Suffering through the recent recession and overcoming other financial difficulties frequently prompts owners to explore the possibilities of selling their restaurants. However, to the owner’s dismay, the appraised value of their business may not be worth as much as they perceive it to be and they may be the reason why.
This is especially true in owner-chef situations where the kitchen is basically a one man operation with the owner’s name on the front of the building and his talent in the kitchen.
I recently read John Warrillow’s book, Built to Sell. Within its pages, the author explains through a fictional example how an Advertising Agency repositions itself, increasing volume, product, and examining personnel, thus making a sale opportunity feasible.
The book highlights the business life of imaginary character, Alex Stapleton, who heads his own advertising agency and handles most of the responsibility himself. When the book begins, Stapleton is basically a one man show with a maxed-out credit line and a handful of employees. By the book’s ending, Stapleton’s 1 million dollar business had increased volume, streamlined process and developed a management team structure. His newly positioned company garnered more than 5 million when sold.
Simply, Stapleton mirrors many single-unit restaurant operators. His quest for reinvention is something restaurant owners evaluate regularly and strive to complete before a finalized, profitable sale.

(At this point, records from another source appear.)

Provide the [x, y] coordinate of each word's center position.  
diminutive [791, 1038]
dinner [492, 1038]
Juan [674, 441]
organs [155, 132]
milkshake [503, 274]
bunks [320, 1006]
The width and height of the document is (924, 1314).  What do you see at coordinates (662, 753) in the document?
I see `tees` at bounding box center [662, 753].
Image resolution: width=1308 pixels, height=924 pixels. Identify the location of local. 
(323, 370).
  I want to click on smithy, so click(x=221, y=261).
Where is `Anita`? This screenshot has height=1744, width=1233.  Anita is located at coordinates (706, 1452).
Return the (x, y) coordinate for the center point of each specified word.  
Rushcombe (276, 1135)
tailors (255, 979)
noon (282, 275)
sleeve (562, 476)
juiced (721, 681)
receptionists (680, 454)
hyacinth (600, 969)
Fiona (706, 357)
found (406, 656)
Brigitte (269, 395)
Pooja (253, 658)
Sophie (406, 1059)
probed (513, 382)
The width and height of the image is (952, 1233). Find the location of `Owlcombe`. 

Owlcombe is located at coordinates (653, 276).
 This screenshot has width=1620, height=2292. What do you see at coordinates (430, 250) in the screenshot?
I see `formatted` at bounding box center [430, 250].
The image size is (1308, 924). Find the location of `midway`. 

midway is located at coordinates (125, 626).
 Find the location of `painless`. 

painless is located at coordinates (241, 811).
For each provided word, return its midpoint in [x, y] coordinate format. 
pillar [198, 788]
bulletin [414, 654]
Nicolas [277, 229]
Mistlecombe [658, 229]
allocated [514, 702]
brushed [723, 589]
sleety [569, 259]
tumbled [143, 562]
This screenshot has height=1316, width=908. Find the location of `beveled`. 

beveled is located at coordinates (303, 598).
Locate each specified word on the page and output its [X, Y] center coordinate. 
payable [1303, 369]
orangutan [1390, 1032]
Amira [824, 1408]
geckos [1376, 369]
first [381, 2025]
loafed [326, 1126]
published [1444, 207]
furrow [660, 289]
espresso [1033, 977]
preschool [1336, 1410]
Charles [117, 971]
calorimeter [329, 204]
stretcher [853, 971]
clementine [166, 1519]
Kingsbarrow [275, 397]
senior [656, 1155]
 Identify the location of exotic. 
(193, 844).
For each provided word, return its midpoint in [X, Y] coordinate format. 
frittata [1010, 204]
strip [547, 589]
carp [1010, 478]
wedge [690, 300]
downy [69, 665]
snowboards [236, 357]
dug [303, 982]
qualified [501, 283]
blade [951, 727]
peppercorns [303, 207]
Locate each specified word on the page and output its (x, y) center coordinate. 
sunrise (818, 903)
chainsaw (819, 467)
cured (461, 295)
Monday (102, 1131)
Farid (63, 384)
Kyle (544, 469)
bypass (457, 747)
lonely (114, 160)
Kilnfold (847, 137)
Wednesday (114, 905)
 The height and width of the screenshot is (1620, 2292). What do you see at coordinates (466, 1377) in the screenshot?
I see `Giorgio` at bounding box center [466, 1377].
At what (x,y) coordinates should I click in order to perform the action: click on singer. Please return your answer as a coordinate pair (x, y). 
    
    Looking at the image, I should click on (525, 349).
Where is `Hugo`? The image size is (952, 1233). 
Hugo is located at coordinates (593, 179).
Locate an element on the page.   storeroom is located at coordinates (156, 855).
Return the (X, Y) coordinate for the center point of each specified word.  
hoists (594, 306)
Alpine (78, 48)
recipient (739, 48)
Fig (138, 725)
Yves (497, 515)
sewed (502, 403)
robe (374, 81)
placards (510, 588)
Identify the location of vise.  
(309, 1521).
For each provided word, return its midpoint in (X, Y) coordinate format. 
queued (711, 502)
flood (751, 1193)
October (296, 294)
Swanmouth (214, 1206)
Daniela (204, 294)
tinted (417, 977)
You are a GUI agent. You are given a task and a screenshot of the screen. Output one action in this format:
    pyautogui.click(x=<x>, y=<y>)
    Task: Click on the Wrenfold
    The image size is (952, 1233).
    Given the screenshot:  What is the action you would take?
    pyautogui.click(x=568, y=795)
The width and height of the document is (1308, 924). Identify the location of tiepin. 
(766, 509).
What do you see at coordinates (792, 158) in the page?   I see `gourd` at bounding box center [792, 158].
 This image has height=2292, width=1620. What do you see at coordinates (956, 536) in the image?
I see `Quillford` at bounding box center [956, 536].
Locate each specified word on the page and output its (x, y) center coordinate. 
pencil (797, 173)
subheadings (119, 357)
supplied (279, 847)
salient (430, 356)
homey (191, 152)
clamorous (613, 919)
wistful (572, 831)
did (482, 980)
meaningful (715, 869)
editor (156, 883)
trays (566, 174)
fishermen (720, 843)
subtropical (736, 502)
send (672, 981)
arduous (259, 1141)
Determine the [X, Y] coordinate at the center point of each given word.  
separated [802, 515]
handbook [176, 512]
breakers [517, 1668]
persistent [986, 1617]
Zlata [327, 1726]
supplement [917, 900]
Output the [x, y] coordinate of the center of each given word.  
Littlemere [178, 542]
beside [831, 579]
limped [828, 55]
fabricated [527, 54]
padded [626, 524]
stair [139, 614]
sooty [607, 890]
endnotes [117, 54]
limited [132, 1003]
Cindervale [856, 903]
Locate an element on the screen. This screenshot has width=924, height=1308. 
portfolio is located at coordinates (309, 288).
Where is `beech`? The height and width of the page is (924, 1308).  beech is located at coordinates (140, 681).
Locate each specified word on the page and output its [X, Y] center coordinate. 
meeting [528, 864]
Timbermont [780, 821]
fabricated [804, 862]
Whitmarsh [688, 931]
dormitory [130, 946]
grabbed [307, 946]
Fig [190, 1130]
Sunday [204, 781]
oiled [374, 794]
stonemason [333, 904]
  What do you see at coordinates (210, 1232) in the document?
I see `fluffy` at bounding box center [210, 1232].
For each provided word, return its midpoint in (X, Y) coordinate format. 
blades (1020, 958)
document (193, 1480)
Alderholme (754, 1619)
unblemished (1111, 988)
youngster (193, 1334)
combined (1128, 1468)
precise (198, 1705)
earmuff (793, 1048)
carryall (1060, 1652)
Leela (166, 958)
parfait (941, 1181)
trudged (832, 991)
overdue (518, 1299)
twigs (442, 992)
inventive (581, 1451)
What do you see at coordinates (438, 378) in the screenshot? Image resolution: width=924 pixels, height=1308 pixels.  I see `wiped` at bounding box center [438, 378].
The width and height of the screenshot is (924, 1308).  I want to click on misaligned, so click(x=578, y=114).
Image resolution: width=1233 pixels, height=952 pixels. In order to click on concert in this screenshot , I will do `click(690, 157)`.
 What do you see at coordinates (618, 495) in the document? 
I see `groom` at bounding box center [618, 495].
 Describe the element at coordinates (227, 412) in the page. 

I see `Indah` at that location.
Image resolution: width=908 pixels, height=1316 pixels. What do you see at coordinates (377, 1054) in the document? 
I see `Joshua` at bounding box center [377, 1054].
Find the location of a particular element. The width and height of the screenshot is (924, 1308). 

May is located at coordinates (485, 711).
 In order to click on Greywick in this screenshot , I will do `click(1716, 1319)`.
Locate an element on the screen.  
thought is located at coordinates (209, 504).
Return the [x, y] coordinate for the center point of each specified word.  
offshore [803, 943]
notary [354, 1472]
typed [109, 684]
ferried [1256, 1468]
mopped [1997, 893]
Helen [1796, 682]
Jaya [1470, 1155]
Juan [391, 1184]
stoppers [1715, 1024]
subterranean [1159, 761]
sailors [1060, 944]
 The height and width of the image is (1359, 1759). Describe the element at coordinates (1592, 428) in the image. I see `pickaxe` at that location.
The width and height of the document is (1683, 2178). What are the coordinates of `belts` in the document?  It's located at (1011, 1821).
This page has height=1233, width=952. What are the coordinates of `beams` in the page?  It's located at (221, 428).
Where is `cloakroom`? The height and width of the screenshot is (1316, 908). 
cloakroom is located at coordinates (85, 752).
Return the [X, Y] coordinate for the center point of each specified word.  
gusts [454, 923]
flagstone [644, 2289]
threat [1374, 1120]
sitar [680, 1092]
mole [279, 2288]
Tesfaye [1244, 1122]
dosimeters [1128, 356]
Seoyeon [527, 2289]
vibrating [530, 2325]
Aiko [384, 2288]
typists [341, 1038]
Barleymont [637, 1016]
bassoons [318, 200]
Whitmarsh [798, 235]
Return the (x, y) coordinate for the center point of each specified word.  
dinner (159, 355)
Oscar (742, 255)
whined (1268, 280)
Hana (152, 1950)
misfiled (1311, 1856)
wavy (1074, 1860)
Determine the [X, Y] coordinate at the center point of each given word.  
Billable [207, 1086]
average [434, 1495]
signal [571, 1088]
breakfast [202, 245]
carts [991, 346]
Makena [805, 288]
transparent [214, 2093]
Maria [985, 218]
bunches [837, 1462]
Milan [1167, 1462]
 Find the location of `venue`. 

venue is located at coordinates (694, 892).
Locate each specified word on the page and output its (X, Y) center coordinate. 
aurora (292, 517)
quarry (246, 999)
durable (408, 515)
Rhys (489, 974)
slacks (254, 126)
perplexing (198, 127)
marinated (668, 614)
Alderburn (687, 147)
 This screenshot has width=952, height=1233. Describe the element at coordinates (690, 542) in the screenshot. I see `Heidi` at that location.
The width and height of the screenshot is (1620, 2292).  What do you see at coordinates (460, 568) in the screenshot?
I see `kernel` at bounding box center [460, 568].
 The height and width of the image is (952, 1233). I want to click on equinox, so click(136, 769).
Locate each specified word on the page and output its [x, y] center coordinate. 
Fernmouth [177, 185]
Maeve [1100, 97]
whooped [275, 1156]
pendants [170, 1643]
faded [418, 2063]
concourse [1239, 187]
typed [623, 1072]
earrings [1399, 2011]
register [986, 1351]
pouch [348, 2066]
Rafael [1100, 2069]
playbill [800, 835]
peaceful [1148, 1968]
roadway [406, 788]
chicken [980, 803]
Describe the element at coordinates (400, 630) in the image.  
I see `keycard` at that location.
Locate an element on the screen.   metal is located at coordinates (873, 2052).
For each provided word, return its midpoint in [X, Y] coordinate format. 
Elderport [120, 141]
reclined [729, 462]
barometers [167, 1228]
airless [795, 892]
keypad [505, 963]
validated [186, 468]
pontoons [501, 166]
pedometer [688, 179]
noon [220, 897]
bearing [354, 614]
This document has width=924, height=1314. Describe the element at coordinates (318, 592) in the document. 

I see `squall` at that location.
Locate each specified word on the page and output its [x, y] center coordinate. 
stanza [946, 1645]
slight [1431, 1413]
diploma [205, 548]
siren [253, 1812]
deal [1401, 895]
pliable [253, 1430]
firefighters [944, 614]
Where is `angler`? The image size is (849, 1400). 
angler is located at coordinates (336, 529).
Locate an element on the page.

Here’s the quandary many owners face: single unit operators become so involved in every aspect of their business they are basically irreplaceable. They control their kitchens, create the menu, oversee the dining room and manage the staff. This vast responsibility often leaves them lifeless at day’s end and the thought of selling to another operator is not only exciting but often a necessity. Of course, a chef splitting his life between his kitchen and his dining room may assume his restaurant is worth more than it is in actuality.
The reality of the situation is that the asset of the business is not necessarily the business, but the chef. When a new owner comes in the menu may change, managers will need to be hired, and the focus of the restaurant may take another direction. It doesn’t seem practical for a new buyer to spend a fortune on a restaurant and have the major asset, the previous owner, leave.
So in order to sell a restaurant, owners need to develop a team that can stay in place once the restaurant is sold. That means implementing a management plan for the from of the house and the back of the and developing it so the chef-owner can leave- albeit this may be difficult for the owner- and have the restaurant run professionally.
Built to Sell is a great read for an owner who is considering selling, but is also an informative, enjoyable book for anyone who is exploring the need to develop a management team beneath them.